“Un vaccin thérapeutique contre le sida dans quatre ou cinq ans” selon Luc Montagnier

    Le Prix Nobel de médecine 2008 participait à une conférence sur le futur de la recherche biomédicale au Parlement européen. Il nous a parlé de la désaffection des jeunes pour la science et de la lutte contre le sida, un virus qu’il a découvert en 1983. Il espère qu’un vaccin thérapeutique sera mis au point dans les prochaines années.

    On observe une véritable désaffection des jeunes aujourd’hui pour la recherche scientifique. Que pourrait-on faire pour rendre cette recherche plus attractive?

    Luc Montagnier : La science a récemment donné lieu à des implications que certains trouvent discutables pour le progrès de l’humanité.
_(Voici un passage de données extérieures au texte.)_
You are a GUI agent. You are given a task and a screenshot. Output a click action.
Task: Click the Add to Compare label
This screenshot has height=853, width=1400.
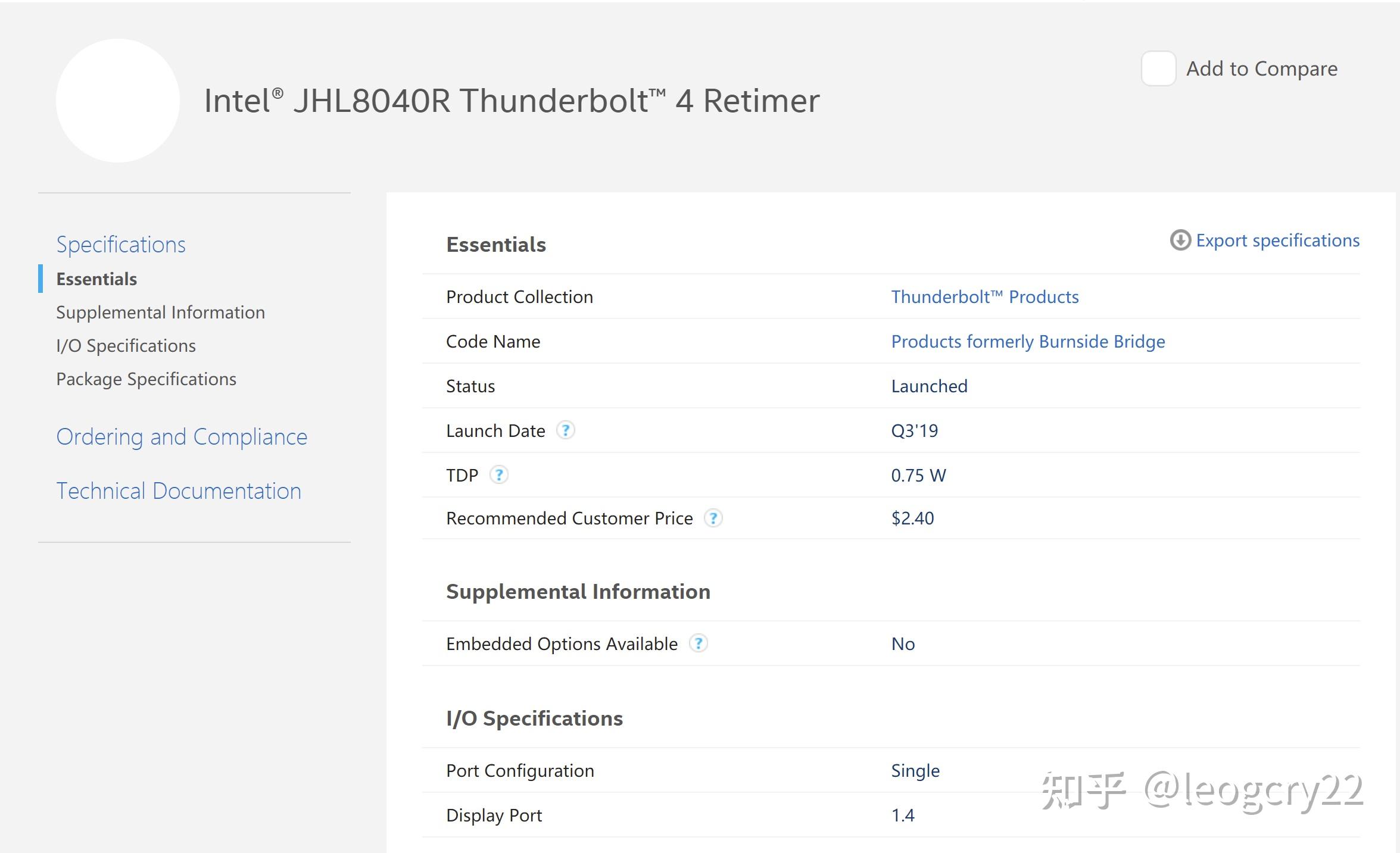[1261, 68]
Il y a cette idée que la science n´est pas indispensable à la collectivité, ce qui n’attire évidemment pas les jeunes. On manque un peu de culture scientifique, notamment dans les émissions de télévision, par rapport aux Etats-Unis par exemple.

    Comment lutter contre ça ? Je pense qu’il faut montrer que si on est là aujourd’hui, c’est grâce à la science et à la médecine. La médecine et la recherche médicale sont vraiment indispensables, ce n’est pas un luxe, c’est vraiment une nécessité.

    Il faut aussi convaincre les politiques, qui ne parlent pas souvent de la science. Souvent quand il y des problèmes d’économies budgétaires, on tend à réduire les budgets de la recherche parce qu’il n´y aura pas de manifestations dans les rues en comparaison d’autres postes de dépenses.

    L’an dernier vous avez reçu le Prix Nobel pour vos recherches sur le VIH. A votre avis, que devrait faire l’Union européenne pour améliorer la lutte contre le sida ?

    LM : D’abord, on doit continuer la recherche. Tous les problèmes ne sont pas résolus, notamment on ne sait ni guérir ni prévenir l’infection par un vaccin. La recherche doit être innovative. A mon avis beaucoup d’argent a été gaspillé, pas tellement au niveau européen mais au niveau mondial, pour la recherche d’un vaccin préventif basé sur des concepts qui étaient faux.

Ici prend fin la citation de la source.